A capacity crowd saw Rep. Martin Sabo, D-Minn., lead a panel discussion on Social Security on Thursday in the Humphrey Institute of Public Affairs’ Cowles Auditorium.
The topic has been a frequent focus of debate throughout the country as changes to the federal program are being explored by a number of politicians.
The congressman has proposed one bill on the subject to prevent the Social Security system from depletion.
Under his plan, all workers would put 4.7 percent of their incomes into a Social Security fund they could tap into after retirement.
Presently, the rate paid into the fund varies from year to year, depending on the bond market rates.

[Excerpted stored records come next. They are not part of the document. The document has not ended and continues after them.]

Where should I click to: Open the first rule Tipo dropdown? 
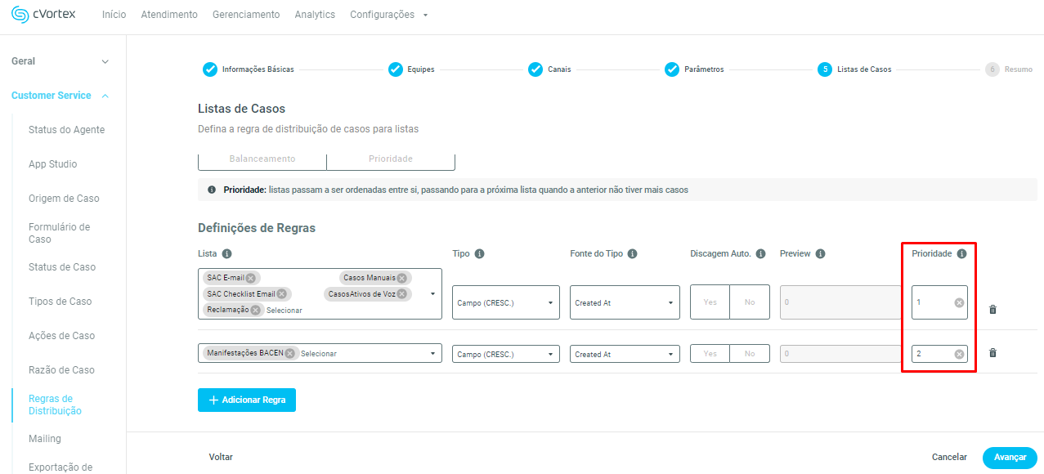point(505,303)

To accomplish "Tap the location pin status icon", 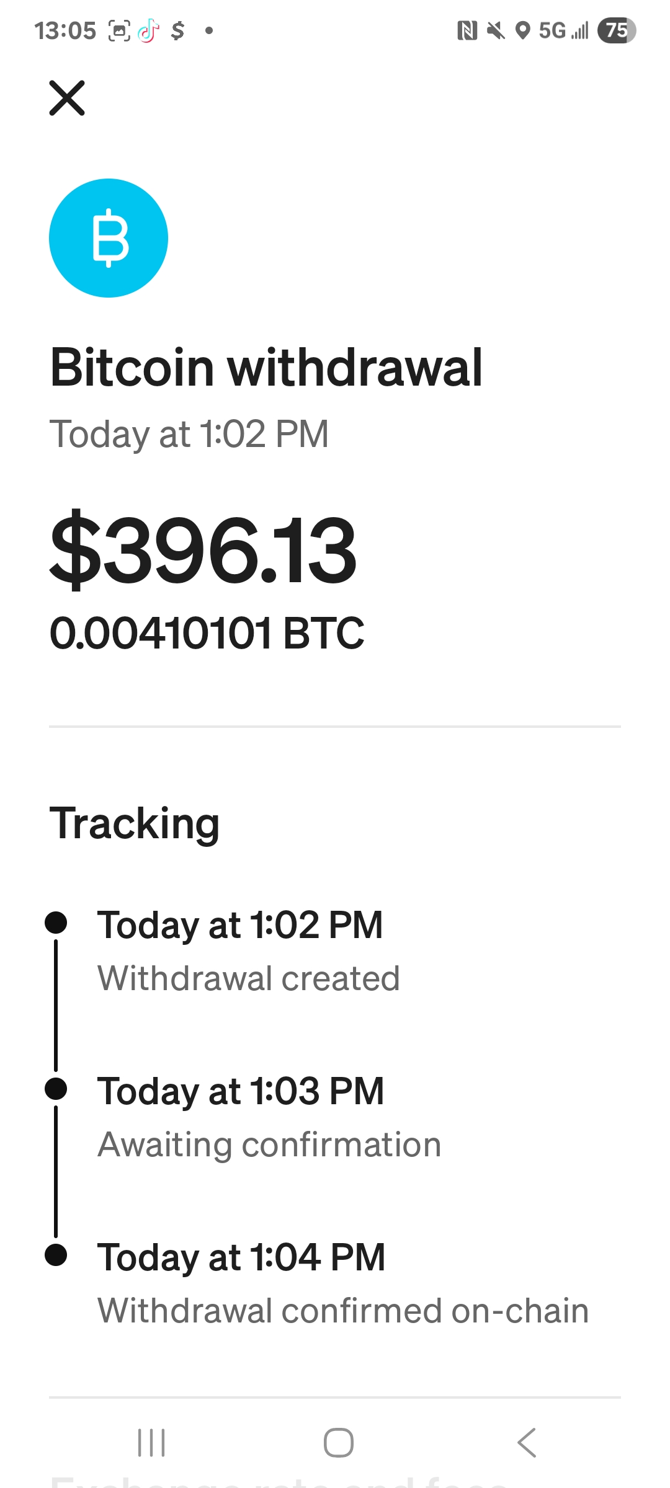I will 523,30.
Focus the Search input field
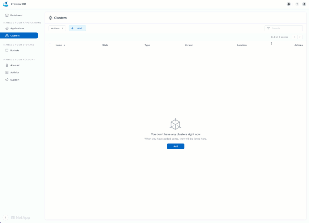The image size is (309, 223). (284, 28)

Sabo said the current method creates uncertainty in the future of the program because nobody can accurately predict the trends of interest rates.
His bill would eliminate that uncertainty by using a fixed rate to ensure money going out of the fund doesn’t disappear faster than it appears, he said.

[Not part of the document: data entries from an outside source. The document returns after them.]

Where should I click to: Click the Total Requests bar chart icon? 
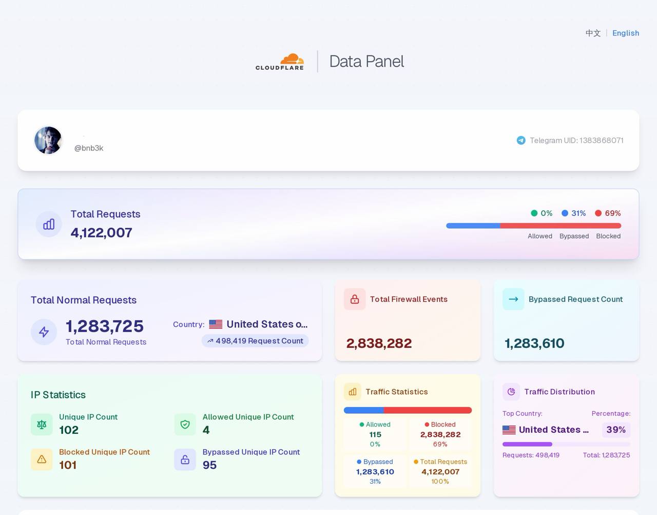[x=49, y=224]
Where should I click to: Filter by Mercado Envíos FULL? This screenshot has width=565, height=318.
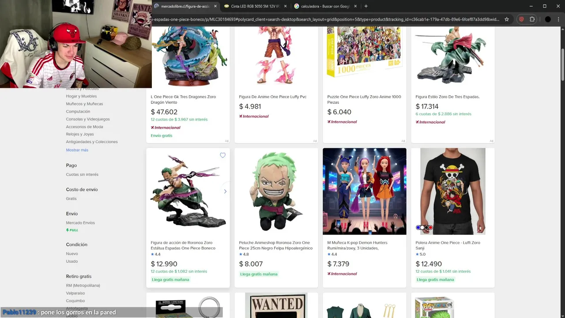(x=80, y=226)
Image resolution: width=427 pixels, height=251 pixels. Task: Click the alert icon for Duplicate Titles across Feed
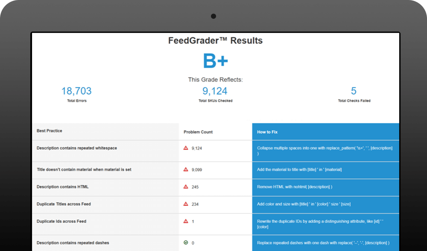click(185, 204)
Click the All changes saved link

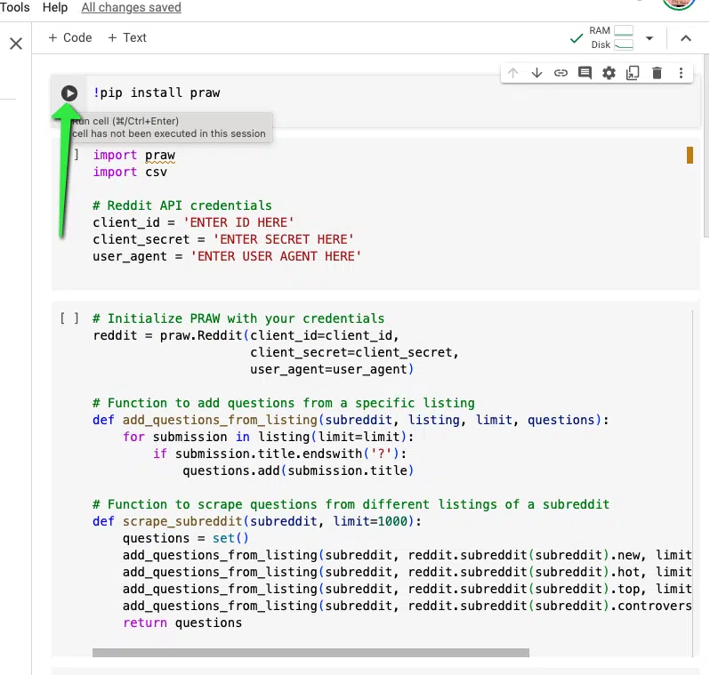[131, 7]
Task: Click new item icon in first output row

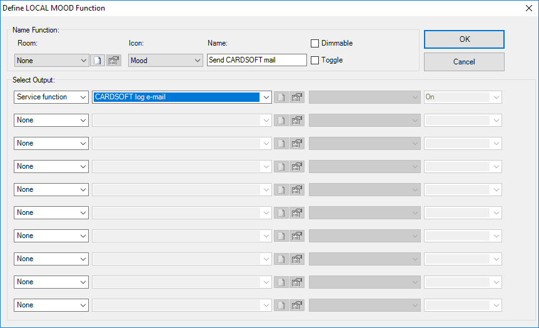Action: 281,97
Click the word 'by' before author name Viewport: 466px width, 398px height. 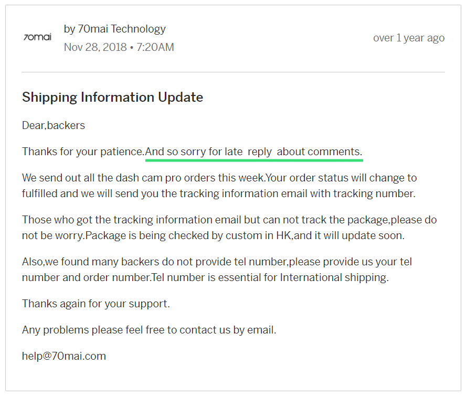70,29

President George W. Bush announced his viewpoint during his State of the Union address this month and has been advocating a change to the system around the country.
Bush’s proposal would eventually allow workers to put 4 percent of their payroll taxes into a fund of their choice.

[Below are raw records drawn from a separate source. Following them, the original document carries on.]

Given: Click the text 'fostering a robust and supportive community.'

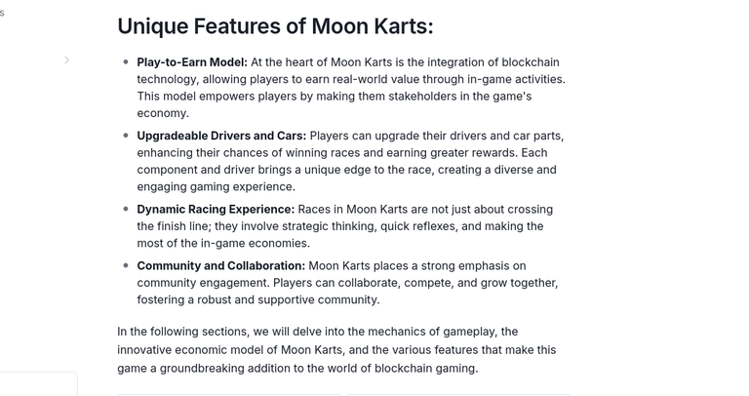Looking at the screenshot, I should 257,299.
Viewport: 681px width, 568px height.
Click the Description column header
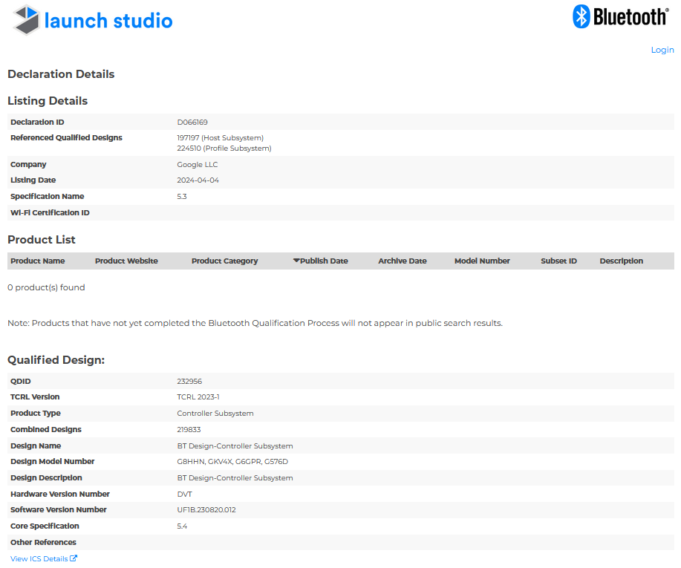pyautogui.click(x=621, y=261)
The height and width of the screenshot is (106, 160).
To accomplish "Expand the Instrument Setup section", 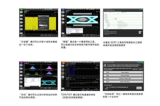I will pyautogui.click(x=142, y=76).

The fund would contain a combination of stocks and bonds, similar to the retirement program for federal employees.
The myth that Social Security will disappear soon if nothing is done was generated by conservatives, and people believe it, Sabo said.
He said Social Security will be around for approximately 70 years, but his bill will help extend that.
“The reality is, the Social Security trust fund is in reasonably good shape,” Sabo said.
Still, it needs some adjustments, he said.
Because the money is going out of the fund faster than it’s coming in, if changes aren’t made, people might only receive 80 percent of their benefits, he said.
Former Minnesota Attorney General Skip Humphrey, one of the panelists, said, “Social Security is the foundation of retirement planning.”
Sabo said a problem with Bush’s plan is that private investing replaces the Social Security foundation instead of building on it.
The most significant way Sabo’s bill will help young adults is that Social Security will still benefit them, he said.
“I think the biggest losers (under Bush’s plan) are going to be the young people of this country,” Sabo said.
Young voters don’t always think about retirement at this point in their lives, but the day will come, he said.
Luis Garcia, a political science and psychology student, said, “I think students need to educate themselves in a better way.”
Despite low student turnout at the event, Sabo encouraged young adults to get involved in the issue.